Pater Oliver gibt zu, dass er und sein Team die skrupellosen Vermieter kaum erreichen können. Gleichwohl dürfe man sich nicht darauf beschränken, nur auf dem Rücken der Mieter auf die Vermieter Druck auszuüben. "Wenn man das macht, kommt man aus dem Teufelskreis nicht raus; Menschen müssen ihre Wohnungen verlassen, verwahrlosen und schaffen neue Probleme im Stadtteil."

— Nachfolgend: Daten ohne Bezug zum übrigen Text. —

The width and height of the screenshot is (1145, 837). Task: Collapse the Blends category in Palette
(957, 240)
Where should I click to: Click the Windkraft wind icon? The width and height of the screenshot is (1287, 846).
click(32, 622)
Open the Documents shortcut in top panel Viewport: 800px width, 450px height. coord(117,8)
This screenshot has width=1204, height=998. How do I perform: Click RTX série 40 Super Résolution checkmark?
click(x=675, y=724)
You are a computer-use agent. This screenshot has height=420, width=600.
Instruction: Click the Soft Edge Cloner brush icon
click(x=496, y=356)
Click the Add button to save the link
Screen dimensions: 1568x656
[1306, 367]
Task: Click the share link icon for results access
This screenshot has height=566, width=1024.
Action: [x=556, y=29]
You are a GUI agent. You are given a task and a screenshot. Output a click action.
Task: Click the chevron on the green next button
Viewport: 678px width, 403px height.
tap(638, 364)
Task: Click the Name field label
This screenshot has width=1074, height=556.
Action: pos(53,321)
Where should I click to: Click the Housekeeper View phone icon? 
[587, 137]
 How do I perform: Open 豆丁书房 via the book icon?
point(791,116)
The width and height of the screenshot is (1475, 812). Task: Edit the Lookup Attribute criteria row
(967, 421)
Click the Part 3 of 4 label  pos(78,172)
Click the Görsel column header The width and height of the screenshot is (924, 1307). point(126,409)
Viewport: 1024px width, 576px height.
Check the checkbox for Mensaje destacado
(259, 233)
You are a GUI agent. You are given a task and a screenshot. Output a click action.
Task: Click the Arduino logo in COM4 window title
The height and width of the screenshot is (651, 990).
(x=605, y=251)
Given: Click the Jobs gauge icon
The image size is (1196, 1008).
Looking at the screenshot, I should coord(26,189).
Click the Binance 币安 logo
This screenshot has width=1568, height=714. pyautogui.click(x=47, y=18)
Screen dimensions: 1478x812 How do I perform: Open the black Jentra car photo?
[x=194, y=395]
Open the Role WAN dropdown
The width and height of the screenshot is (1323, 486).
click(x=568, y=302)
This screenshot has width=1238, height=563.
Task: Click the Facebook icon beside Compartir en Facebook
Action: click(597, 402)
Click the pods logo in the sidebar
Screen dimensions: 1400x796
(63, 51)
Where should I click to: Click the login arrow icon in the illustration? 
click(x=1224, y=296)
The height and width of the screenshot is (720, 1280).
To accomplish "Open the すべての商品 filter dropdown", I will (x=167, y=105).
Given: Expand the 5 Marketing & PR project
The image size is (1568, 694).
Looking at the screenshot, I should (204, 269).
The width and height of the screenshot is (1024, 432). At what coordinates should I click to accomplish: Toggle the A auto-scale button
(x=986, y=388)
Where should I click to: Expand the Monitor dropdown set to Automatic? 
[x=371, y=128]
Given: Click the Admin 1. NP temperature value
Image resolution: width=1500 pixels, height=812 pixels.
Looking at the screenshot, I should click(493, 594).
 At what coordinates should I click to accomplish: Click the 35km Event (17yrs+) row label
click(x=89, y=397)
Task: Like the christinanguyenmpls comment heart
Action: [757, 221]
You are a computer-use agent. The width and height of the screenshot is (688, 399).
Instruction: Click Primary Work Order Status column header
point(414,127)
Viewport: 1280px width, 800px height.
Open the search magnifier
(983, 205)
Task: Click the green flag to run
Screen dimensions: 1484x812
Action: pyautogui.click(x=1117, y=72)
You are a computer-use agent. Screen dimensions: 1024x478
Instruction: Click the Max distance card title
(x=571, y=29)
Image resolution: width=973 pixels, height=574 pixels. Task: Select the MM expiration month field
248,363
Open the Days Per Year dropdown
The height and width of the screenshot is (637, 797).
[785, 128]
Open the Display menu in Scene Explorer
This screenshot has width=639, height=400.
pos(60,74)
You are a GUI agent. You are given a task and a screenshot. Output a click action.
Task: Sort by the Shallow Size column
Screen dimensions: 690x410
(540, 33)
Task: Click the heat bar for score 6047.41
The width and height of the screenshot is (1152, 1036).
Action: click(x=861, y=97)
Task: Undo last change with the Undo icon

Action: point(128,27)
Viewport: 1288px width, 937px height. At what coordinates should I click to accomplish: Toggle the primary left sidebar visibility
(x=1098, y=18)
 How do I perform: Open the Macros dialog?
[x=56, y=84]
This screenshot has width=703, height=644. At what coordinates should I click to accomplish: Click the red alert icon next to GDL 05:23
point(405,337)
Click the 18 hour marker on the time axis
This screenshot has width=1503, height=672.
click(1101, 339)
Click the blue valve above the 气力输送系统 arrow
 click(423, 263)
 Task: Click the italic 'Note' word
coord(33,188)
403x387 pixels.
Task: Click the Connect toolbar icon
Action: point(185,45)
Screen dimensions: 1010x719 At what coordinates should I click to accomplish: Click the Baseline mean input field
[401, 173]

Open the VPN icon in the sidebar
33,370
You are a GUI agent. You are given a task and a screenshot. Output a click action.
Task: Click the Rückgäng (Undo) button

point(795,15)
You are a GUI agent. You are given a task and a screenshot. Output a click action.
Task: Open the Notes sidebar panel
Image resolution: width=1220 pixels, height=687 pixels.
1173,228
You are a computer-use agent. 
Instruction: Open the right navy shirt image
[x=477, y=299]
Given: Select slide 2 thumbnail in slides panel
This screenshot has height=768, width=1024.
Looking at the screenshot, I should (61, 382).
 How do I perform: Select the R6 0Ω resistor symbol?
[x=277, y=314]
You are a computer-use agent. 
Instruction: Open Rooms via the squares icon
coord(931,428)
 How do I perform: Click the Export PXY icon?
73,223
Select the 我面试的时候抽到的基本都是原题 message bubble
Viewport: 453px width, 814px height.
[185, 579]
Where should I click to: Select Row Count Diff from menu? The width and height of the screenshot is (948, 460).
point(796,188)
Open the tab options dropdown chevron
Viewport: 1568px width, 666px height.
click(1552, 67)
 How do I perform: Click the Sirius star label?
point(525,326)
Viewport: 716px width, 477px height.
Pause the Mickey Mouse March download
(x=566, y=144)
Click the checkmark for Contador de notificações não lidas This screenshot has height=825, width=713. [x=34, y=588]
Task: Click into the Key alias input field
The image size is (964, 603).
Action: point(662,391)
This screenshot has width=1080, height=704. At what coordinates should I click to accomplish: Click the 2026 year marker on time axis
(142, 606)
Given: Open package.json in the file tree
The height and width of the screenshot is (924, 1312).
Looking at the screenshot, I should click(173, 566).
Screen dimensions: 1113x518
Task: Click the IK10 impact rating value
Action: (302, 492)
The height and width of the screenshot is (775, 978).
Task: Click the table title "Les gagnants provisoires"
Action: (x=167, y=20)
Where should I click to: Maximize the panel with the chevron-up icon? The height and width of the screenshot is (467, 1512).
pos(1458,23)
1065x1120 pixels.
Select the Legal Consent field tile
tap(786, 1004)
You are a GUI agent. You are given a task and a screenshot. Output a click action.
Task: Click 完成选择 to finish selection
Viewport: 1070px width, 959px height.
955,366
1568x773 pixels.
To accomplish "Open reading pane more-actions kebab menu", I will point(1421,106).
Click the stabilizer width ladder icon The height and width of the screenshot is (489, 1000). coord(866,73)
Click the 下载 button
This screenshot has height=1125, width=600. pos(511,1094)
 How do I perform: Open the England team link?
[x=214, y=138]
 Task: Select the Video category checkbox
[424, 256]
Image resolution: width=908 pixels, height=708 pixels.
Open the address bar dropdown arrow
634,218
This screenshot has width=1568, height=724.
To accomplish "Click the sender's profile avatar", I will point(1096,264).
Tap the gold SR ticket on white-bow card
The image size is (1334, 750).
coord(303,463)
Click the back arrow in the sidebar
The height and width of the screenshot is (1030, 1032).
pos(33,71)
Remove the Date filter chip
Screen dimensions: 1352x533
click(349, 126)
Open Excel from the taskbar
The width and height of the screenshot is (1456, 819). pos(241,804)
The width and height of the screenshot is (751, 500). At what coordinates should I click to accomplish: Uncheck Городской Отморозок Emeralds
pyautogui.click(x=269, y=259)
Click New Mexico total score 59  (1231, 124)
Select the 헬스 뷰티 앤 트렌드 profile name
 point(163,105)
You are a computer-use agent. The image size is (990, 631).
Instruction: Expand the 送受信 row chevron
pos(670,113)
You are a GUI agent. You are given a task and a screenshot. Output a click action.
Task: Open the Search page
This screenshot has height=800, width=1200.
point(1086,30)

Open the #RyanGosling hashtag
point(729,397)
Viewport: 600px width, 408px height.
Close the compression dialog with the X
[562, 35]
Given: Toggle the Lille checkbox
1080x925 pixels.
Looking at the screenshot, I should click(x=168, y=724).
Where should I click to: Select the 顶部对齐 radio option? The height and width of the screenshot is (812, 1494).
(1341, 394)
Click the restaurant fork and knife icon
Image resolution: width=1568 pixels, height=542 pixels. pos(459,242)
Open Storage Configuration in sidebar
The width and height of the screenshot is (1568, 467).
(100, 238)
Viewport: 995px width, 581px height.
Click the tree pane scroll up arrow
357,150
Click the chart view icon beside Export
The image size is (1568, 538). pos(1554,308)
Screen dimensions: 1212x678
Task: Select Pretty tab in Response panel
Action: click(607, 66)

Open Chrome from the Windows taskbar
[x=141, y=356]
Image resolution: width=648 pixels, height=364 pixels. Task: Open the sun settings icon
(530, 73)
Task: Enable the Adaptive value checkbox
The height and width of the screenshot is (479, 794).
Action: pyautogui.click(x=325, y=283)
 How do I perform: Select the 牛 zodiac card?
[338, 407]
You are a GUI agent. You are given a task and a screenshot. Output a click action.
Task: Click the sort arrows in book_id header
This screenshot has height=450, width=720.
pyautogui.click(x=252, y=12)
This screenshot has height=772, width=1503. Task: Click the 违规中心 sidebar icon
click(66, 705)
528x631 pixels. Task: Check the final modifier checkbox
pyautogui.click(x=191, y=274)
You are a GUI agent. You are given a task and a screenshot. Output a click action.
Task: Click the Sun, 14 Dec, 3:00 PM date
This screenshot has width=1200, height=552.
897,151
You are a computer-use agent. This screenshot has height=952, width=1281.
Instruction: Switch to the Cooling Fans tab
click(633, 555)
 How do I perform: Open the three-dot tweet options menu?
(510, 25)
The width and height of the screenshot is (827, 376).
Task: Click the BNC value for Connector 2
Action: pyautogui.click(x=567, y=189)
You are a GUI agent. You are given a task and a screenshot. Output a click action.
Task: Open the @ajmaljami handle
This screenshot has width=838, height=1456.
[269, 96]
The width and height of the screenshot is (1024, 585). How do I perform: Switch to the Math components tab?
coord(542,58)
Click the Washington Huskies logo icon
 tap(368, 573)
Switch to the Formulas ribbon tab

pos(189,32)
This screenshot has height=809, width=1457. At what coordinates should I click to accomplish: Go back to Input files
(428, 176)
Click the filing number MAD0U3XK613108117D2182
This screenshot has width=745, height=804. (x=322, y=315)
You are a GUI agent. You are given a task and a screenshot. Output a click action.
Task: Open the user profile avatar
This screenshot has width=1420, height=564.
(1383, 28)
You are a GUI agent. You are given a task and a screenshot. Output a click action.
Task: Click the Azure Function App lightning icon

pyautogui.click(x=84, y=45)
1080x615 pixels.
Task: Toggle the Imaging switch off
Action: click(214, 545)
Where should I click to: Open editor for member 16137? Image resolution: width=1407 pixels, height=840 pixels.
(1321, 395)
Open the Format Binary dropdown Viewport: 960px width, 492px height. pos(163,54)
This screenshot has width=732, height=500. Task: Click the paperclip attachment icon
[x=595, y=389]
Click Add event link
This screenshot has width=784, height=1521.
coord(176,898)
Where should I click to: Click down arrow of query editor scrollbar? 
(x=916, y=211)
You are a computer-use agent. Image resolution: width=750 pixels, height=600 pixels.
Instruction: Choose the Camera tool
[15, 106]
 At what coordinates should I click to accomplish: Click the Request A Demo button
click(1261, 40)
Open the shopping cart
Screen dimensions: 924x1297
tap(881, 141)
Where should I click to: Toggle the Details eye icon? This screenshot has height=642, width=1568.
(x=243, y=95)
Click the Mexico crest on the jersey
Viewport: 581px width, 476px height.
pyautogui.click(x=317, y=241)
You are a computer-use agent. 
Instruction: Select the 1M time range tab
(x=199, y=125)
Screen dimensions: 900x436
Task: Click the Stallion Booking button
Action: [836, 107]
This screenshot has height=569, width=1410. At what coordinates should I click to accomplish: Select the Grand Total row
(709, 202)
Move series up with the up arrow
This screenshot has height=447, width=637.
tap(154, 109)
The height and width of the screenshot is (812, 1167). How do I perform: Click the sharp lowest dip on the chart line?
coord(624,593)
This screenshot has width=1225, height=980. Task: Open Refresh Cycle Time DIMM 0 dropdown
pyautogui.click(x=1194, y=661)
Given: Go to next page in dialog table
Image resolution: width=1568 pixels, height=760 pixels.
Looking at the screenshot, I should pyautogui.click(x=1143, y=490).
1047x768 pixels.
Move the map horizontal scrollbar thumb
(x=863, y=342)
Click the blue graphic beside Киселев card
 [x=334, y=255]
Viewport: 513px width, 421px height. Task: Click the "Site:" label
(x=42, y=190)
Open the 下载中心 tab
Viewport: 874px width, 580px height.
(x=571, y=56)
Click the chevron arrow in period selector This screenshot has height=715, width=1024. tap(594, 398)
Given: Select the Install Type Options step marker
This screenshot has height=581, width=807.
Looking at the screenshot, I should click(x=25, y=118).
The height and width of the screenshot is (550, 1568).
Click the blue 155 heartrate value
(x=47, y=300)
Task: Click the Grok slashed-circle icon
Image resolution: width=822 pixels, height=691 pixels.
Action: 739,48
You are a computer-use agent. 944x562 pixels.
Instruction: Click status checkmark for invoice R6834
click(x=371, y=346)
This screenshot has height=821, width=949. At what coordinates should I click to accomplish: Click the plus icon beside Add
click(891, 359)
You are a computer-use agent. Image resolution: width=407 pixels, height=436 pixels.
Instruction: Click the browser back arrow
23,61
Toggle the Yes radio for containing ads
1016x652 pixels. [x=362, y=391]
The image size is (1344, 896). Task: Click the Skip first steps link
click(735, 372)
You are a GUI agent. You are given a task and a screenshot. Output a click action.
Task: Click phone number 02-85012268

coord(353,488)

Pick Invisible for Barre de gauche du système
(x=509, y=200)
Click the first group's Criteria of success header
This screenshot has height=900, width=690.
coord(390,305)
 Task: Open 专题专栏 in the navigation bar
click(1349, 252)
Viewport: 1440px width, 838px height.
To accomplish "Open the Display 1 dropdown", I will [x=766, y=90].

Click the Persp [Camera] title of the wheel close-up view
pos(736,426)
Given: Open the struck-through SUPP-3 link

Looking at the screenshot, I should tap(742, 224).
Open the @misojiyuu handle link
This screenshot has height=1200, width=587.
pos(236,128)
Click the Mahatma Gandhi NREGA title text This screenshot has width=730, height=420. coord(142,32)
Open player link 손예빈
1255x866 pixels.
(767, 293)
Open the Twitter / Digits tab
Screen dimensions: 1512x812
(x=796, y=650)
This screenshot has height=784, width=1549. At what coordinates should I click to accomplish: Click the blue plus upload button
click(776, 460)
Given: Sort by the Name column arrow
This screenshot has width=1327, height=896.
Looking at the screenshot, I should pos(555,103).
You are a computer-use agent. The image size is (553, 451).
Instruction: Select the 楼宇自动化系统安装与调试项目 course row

Pater Oliver hofft, dass die Task-Force Problemimmobilien künftig stärker mit Initiativen wie dem neuen Nachbarschaftstreff im Duisburger Norden, dem Petershof und seinem Netz von Helfern und Dolmetschern zusammenarbeitet. Entscheidend sei, so das immer wieder vorgetragene Credo des Paters, den Menschen eine Perspektive zu bieten. Das alles habe nichts mit naivem Gutmensch-Denken zu tun, sondern mit der Forderung, eine intakte Stadtgesellschaft zu fördern. Dass er sich mit seinem Einsatz für Rumänen und Bulgaren im "Stadtteil mit besonderem Erneuerungsbedarf" nicht nur Freunde macht, weiß Pater Tobias. "Als Ordensmann habe ich das besondere Privileg der Unabhängigkeit von Politik und Behörden; das ist aber auch eine Verpflichtung", sagt er.

Pater Oliver bringt demnächst das Faltblatt "Petershofer Konsens" heraus, in dem das Anliegen und die Ziele dieses im September 2012 gegründeten Sozialpastoralen Zentrums beschrieben werden. Dort ist unter anderem die Rede von "ungesteuerten Umbruchbewegungen und unangepackten sozialen Verwerfungen im Duisburger Norden". An einer Stelle heißt es: "Eine Einrichtung wie den Petershof dürfte es in einem der reichsten Länder dieser Welt nicht geben."